Understanding the functional mechanisms of membrane protein complexes requires structural analysis within their native membrane environment. Here, we applied cryo-electron microscopy to determine the structures of F(o)F(1) ATP synthase and respiratory supercomplexes (SCs) on sub-mitochondrial particles (SMPs) isolated from bovine heart mitochondria. Most F(o)F(1) complexes were observed as dimers stabilized by the regulatory factor IF(1), and a tetrameric assembly comprising two F(o)F(1)-IF(1) dimers arranged linearly was also identified. This finding indicates that the tetrameric units of F(o)F(1) are present in the mitochondrial inner membrane and contribute to shaping cristae tips in mammalian mitochondria.

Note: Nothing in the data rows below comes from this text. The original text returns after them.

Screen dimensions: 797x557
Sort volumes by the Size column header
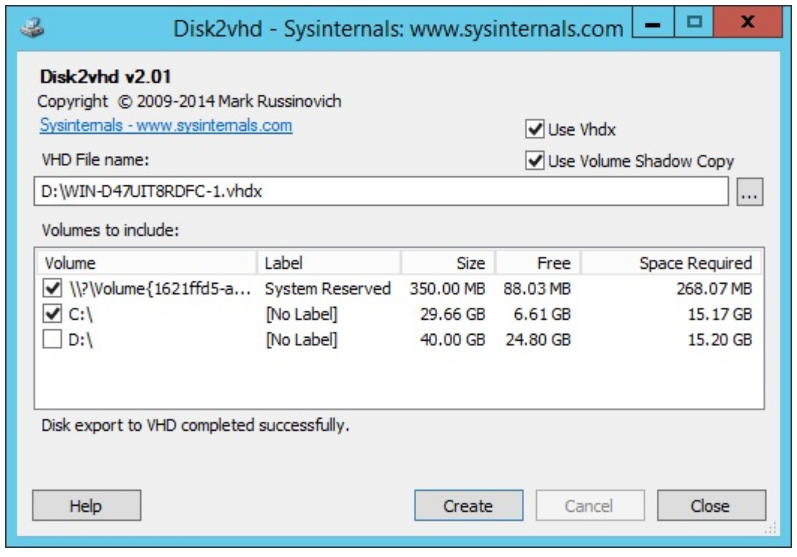[448, 263]
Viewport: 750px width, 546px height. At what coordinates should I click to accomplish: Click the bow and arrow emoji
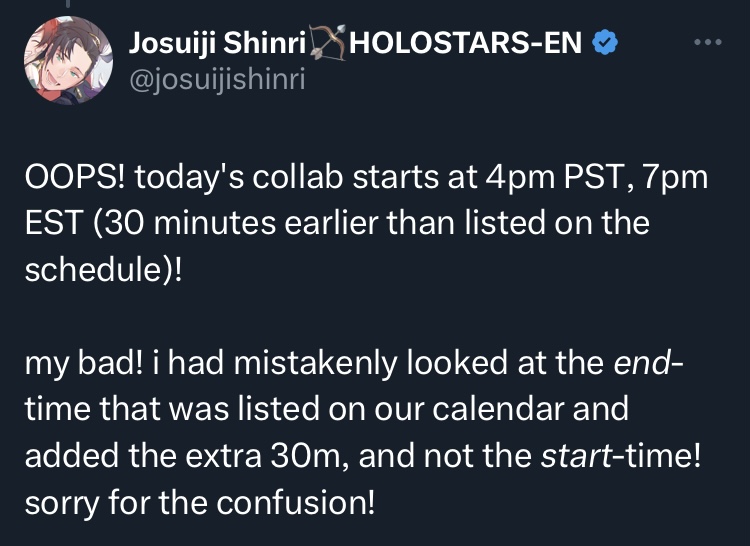pyautogui.click(x=327, y=42)
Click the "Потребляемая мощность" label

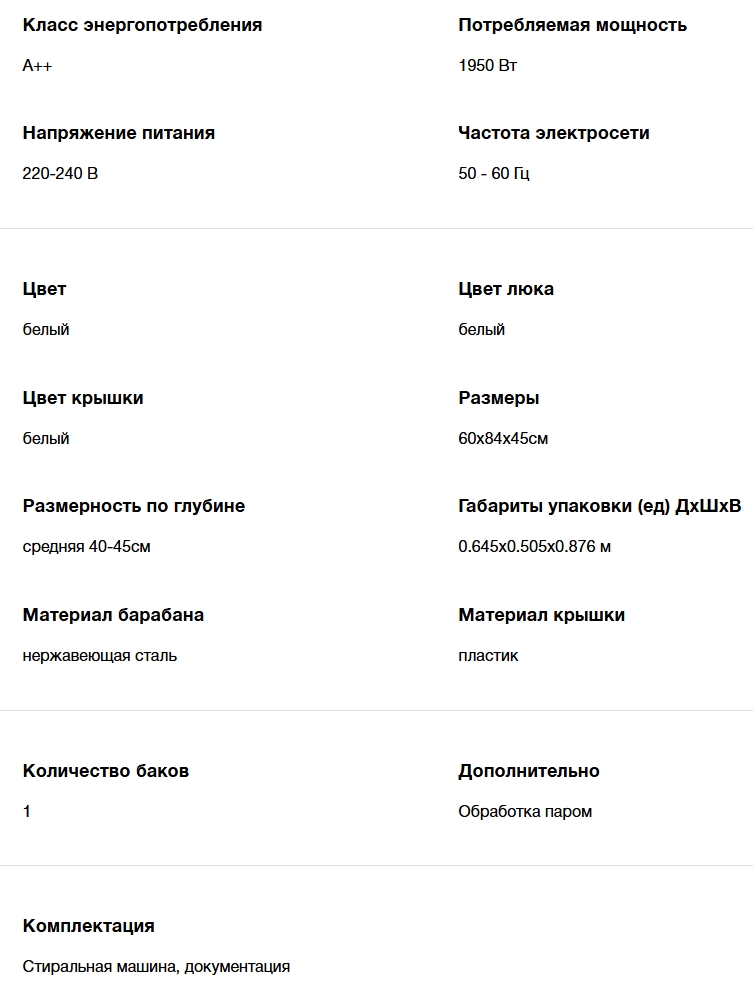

F(o) domain maps resolve the e-subunit- c(8)-ring interface and show no discrete density for a tightly bound lipid within the c(8)-ring. In addition to the previously reported SCs compositions CI(1)CIII(2)CIV(1) and CI(1)CIII(2)CIV(2), our analysis identified an additional assembly with the composition CI(1)CIII(2)CIV(3), as well as a CI(2)CIII(2)CIV(6) mega-complex. This approach enables rapid structural determination of F(o)F(1) ATP synthase and SCs from minimal membrane fractions, providing a foundation for elucidating the molecular basis of metabolic disorders and mitochondrial diseases at the level of higher-order architecture.